For sub-tropical gardeners (Zone 8 and south), grow cassava, malanga and yams as staple root crops.
If you’re in a good climate for sweet potatoes, plant lots of those. They’ll fill you up.
For a good storable grain, grow corn. Not sweet corn — grain corn, for cornmeal, grits, corn flour, tortillas, etc. From the middle of the country north, plant “flint” types. From the middle of the country south, plant “dent” types.
If you have a climate that is good for growing dry beans, plant lots of those as well.
And last but not least, plant good long-storing winter squash and pumpkins. Think about what the Indians and the settlers survived on and plant those things. I guarantee they weren’t surviving the winter on chives and arugula.
A food garden should be mostly high-calorie crops. After you have those squared away, plant your tasty vegetables, like peppers, tomatoes, herbs, kale, onions and garlic. These will keep your cooking from getting boring and provide some additional nutrition to your diet.
2. Stop it with all the cutesy wooden raised beds and fancy systems
Old-fashioned row gardens work great for growing food, cutting down on the water required and allowing decent yields even in poor soil.
David The Good explains in this video:
You don’t need to do carpentry to garden. Till the dirt, throw down some 10-10-10, plant vegetable seeds at a nice, wide spacing, then keep them weeded and watered.
Again — ask yourself what your ancestors did. Then do that.
10-10-10 or 13-13-13 is good enough for feeding a vegetable garden. If you can add micronutrients as well your food will taste better and give you more nutrition. There is a recipe from Steve Solomon here. Just do your best.
3. Plant lots of fruit and nut trees
Though annuals are much more productive in a much shorter period of time, fruit and nut trees will produce for decades once established. The early spring is a very good time to plant bare root trees, as they establish excellently if planted before breaking dormancy. We are planting dozens on our land right now. We also planted 16 trees for our neighbors down the street. Pears, apples, chestnuts, mulberries, persimmons, plums, peaches and pecans are all good choices. If you end up with “too much” fruit in a few years, you have extra to share. Or to turn into cider, wine or hard liquor.
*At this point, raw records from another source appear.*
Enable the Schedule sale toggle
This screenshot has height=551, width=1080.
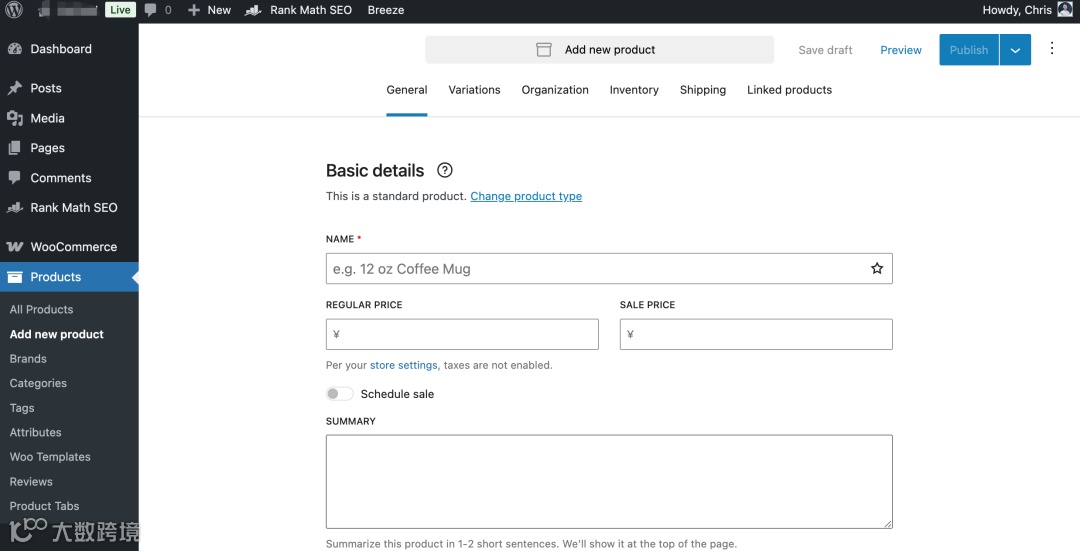(340, 394)
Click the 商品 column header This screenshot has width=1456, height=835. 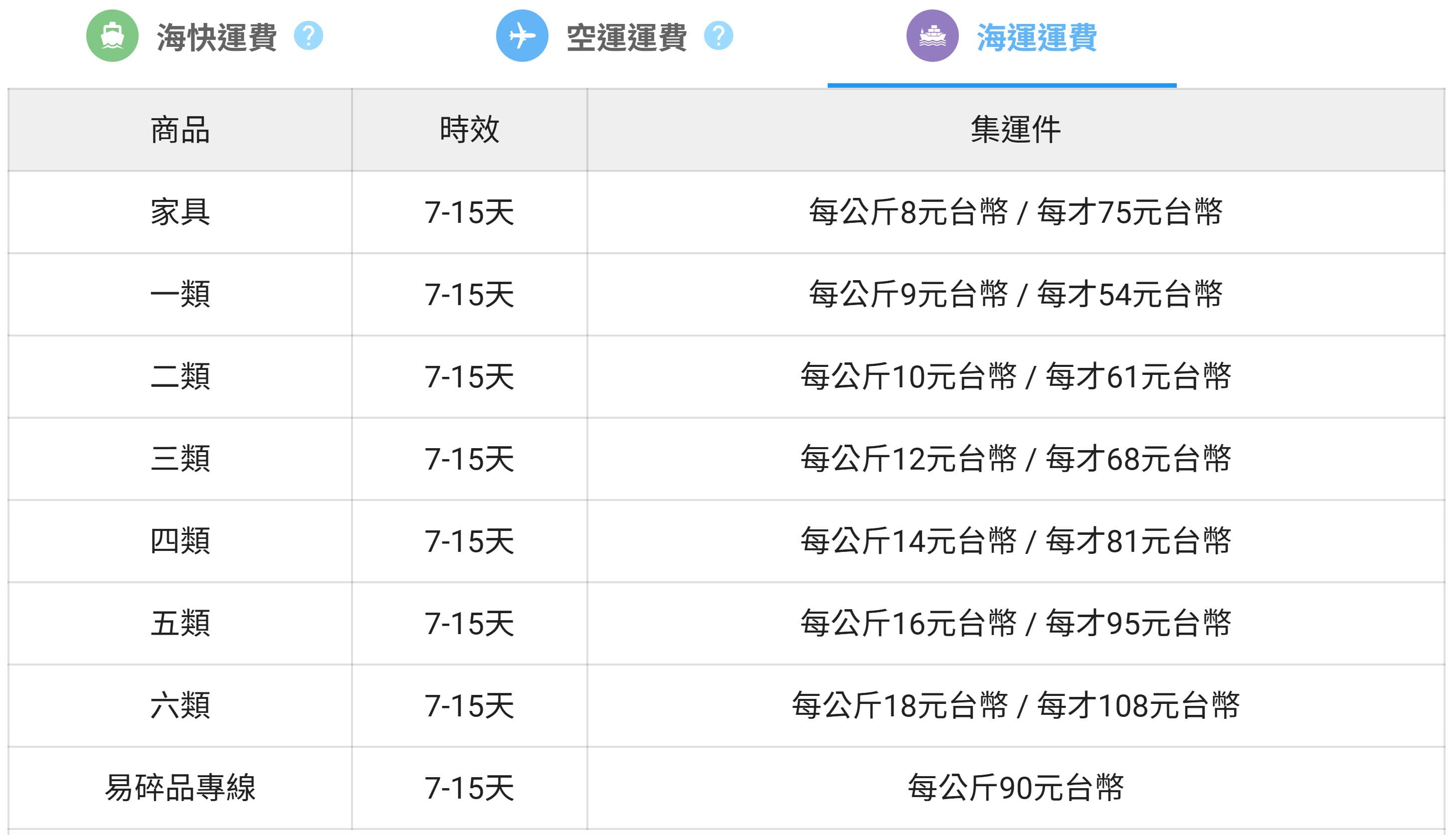(x=180, y=130)
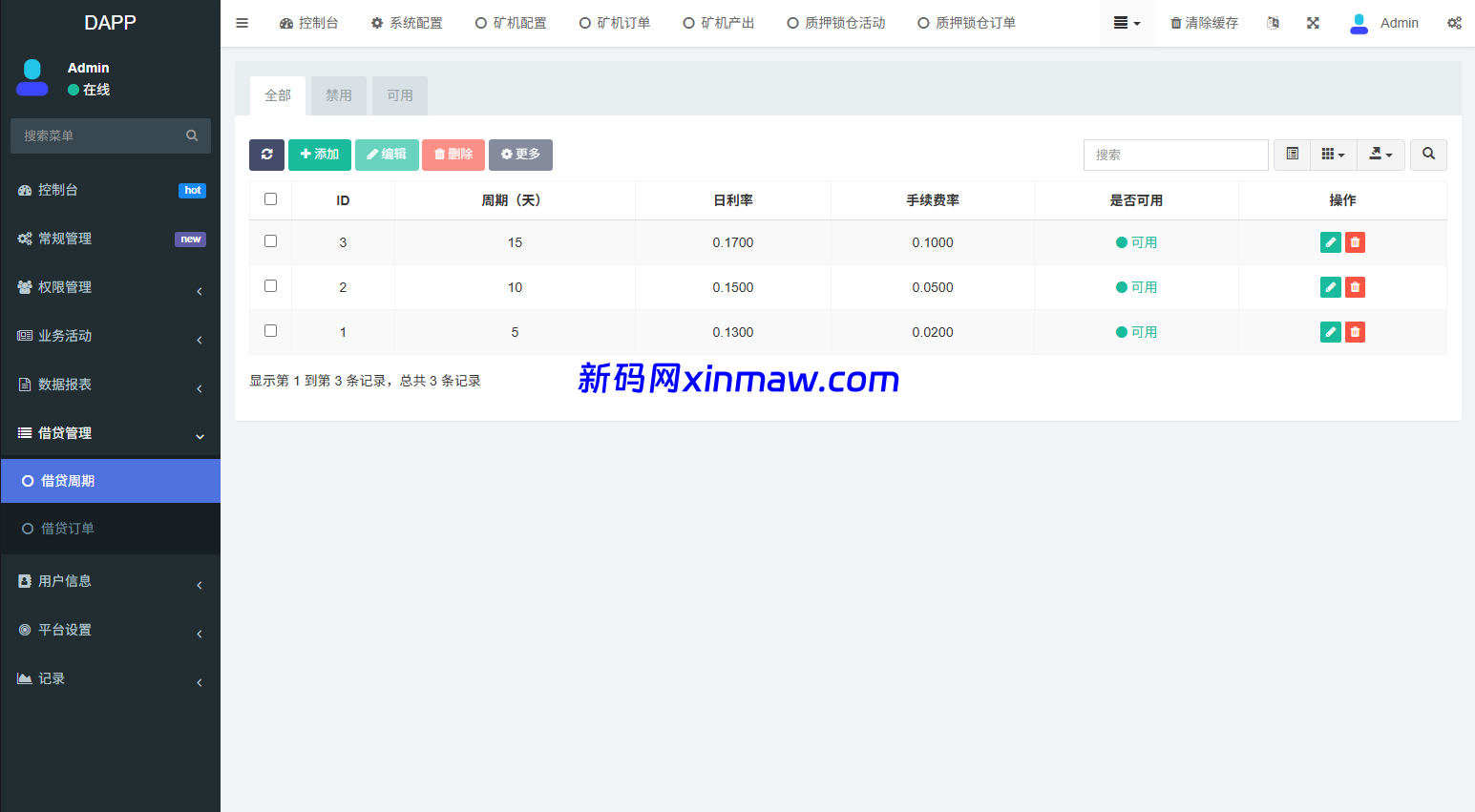The height and width of the screenshot is (812, 1475).
Task: Click the red delete icon for ID 2
Action: tap(1355, 287)
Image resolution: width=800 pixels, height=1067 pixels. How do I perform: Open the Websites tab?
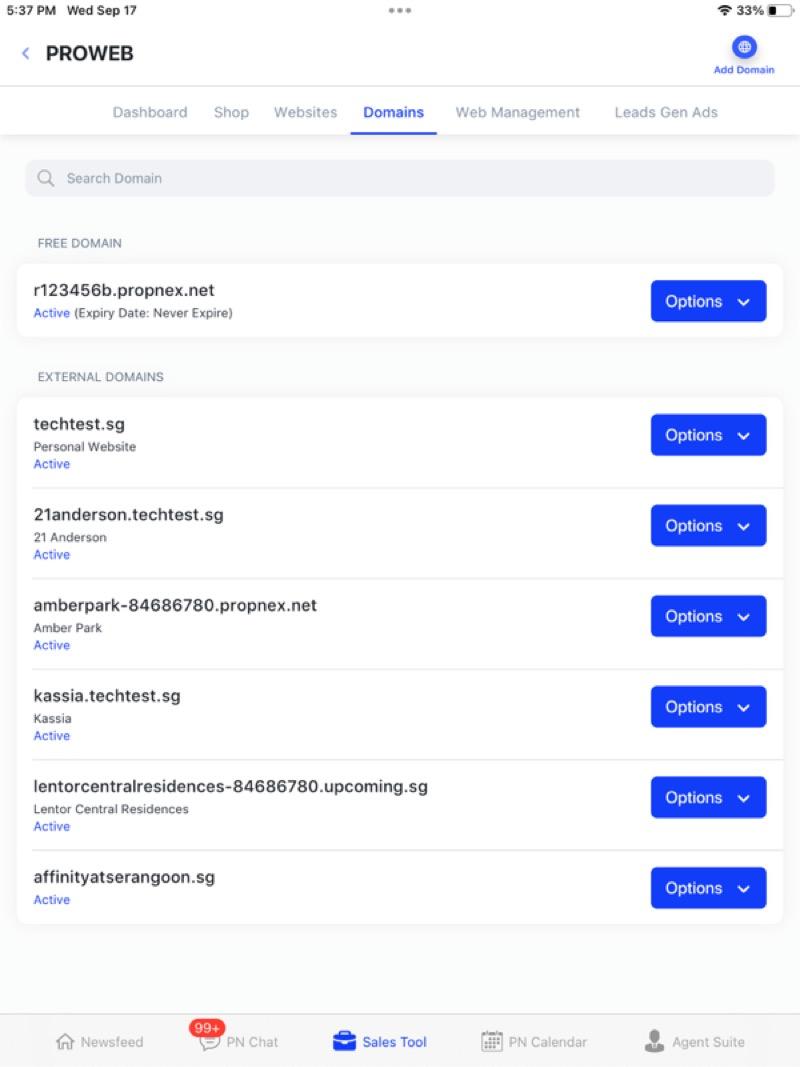coord(305,112)
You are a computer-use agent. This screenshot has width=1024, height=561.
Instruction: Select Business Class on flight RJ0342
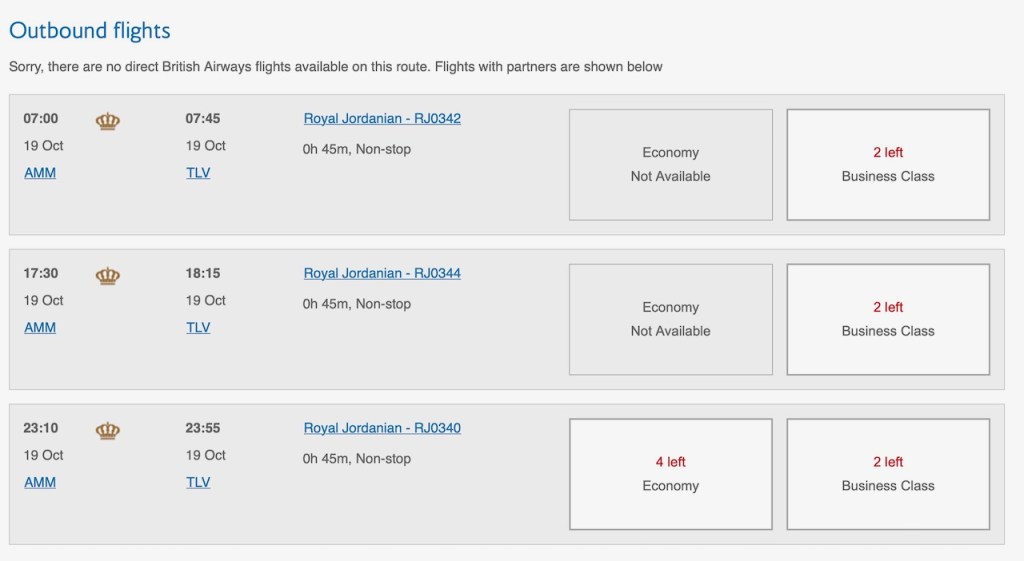coord(888,165)
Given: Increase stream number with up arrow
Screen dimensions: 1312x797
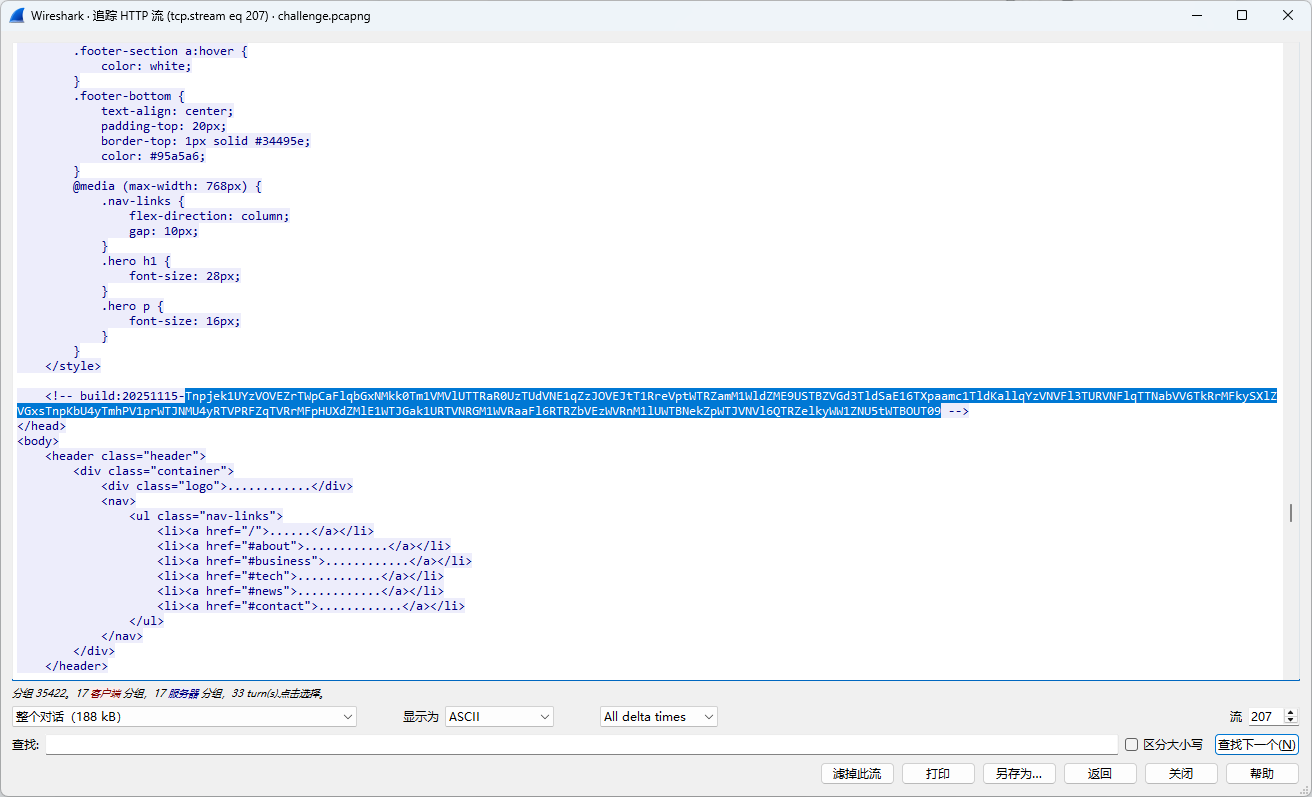Looking at the screenshot, I should tap(1290, 712).
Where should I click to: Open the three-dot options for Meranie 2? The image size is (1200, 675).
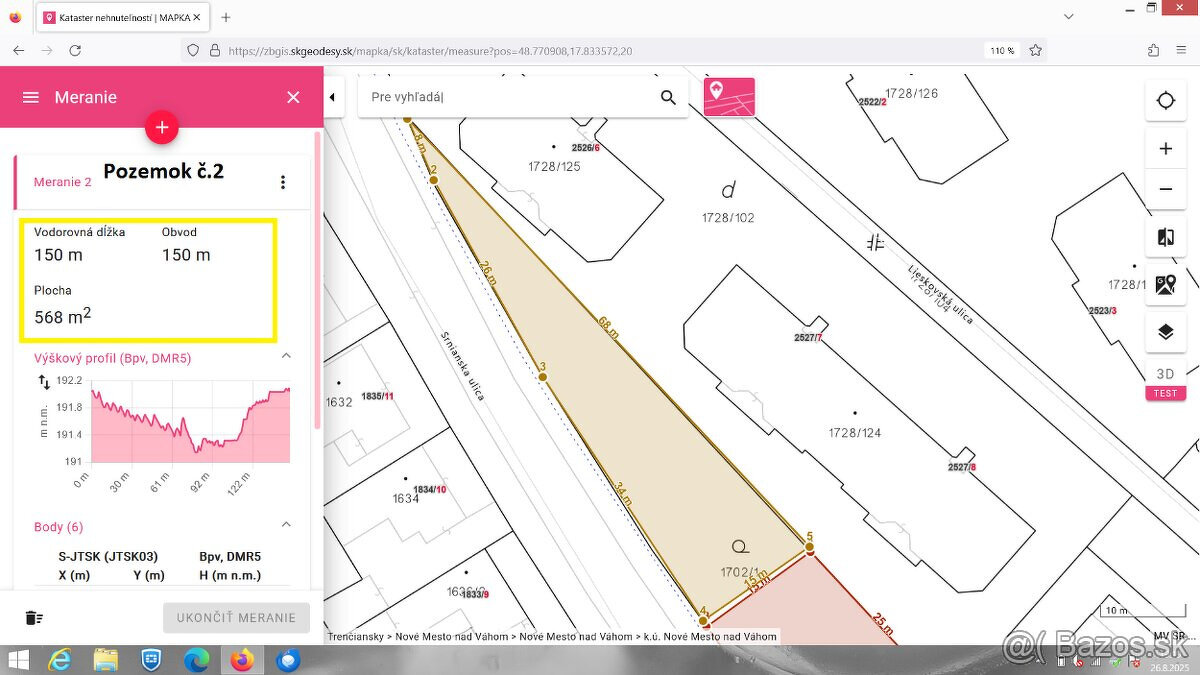coord(283,182)
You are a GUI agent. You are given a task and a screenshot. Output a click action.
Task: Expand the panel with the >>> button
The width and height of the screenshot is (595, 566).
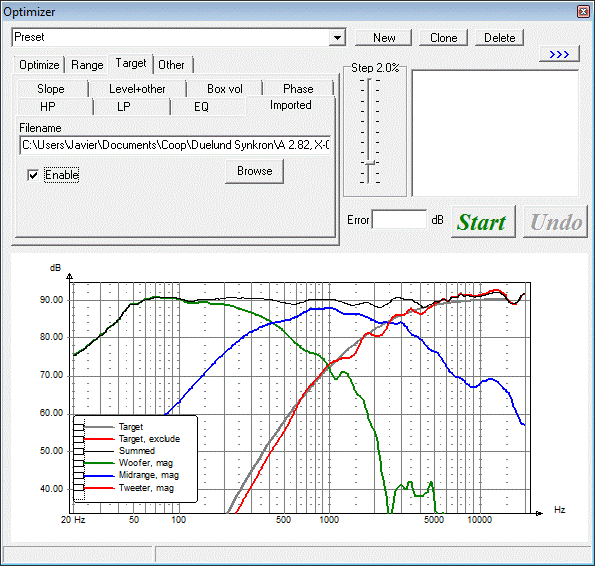(x=559, y=54)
Plant more than you think you need. Fruit trees are a very good investment. Just make sure you take care of them in their early lives so they grow and bear quickly. Water, feed and mulch them regularly – and prune them into a good form so they get lots of sunlight and air flow around the branches. You can keep almost any fruit tree short if you prune well. Ann Ralph’s book Grow a Little Fruit Tree has very good details on the process. Apples can even fit into rows in your garden when pruned properly and/or trained to wires.
The fastest fruit trees to produce are usually mulberries (unless the tree is a seedling, which most trees for sale are not). Figs are also quite quick, as are peaches and plums. Apples and pears take a bit longer but are worth the wait.
If you do get some fruit in the first year, pinch it off as it will take energy away from root and trunk growth.
Food growing takes some time and effort but is worth doing. Learn to grow staples first and plant fruit and nut trees everywhere. This is not a time for lawns and landscaping. Quit wasting your soil and turn it into an asset. As we’ve seen over the last year, things can change for the worse very quickly. Food in the ground is good for your peace of mind as well as for your soul.
“Stop it with all the cutesy wooden raised beds….Old-fashioned row gardens work great for growing food, cutting down on the water required and allowing decent yields even in poor soil.”
This is good advice. Sadly, the native soil in my backyard is solid gumbo clay. Drainage is poor. I’ve had very good results from raised beds, fairly good results from trenching and replacing the excavated clay with sandy loam and compost. I suppose a row garden without trenching will work here if the soil is mounded and heavily mulched to keep heavy rain from eroding it.